__Exercises__.
- a) Write out the portion of the patent passage on press-in contacts from "2. A press-in" up to and including "printed circuit board.".
- b) According to claim 4 in the patent passage on press-in contacts, how does the thickness of each side wall of the press-fitting portion change toward the open end of the u-shaped groove?
- c) Proceed with the patent passage on press-in contacts, starting after its final sentence.

**** Given passage ****

2. A press-in contact as set forth in claim 1, wherein the semicircle of the cross-section of the press-fitting portion has both ends connected to the surface of a base of the u-shaped groove with small smooth arcs.
3. A press-in contact as set forth in claim 1, each of the side walls of the press-fitting portion has a thickness such that the end thereof at the open end of the u-shaped groove is deformed according to the principle of a cantilever to provide a uniform distribution of pressure exerted by the side wall acting upon the inside of the through-hole of the printed circuit board.
4. A press-in contact as set forth in claim 1, wherein each of the side walls of the press-fitting portion has a thickness that progressively decreases toward the open end of the u-shaped groove with a decreasing rate which becomes progressively smaller.

This invention relates to an improvement of a press-in contact composed of a connection portion to be connected to an electric cable, a circuit of a board or the like, a contact portion to contact a contact of a mating connector, and a press-fitting portion adapted to be fitted in a through-hole of a printed circuit board by press-fitting in a manner eliminating any damage to the press-in contact and the plated through-hole of the printed circuit board, which would otherwise occur.

**** Dataset extract ****

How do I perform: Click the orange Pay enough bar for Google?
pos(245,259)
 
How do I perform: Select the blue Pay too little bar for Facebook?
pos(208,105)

****

__Replies__.
- a)
2. A press-in contact as set forth in claim 1, wherein the semicircle of the cross-section of the press-fitting portion has both ends connected to the surface of a base of the u-shaped groove with small smooth arcs.
3. A press-in contact as set forth in claim 1, each of the side walls of the press-fitting portion has a thickness such that the end thereof at the open end of the u-shaped groove is deformed according to the principle of a cantilever to provide a uniform distribution of pressure exerted by the side wall acting upon the inside of the through-hole of the printed circuit board.

- b) It progressively decreases toward the open end, at a rate of decrease that itself becomes progressively smaller.

- c)
Hitherto used press-in contacts of this kind are generally made of phosphor bronze or beryllium copper. It is ideal to construct a press-in contact so as to uniformly distribute the stresses on the inner wall of a cylindrical through-hole of a printed circuit board when the press-in contact has been fitted in the through-hole by press-fitting. For this purpose, the press-in contact disclosed in Japanese Patent Application Opened No. H7-245131 includes the press-fit pin having a press-fitting portion which is elastically deformable in its cross-section and adapted to be fitted in a through-hole of a printed circuit board by press-fitting. This press-fitting portion is characterized to have a V-shaped cross-section.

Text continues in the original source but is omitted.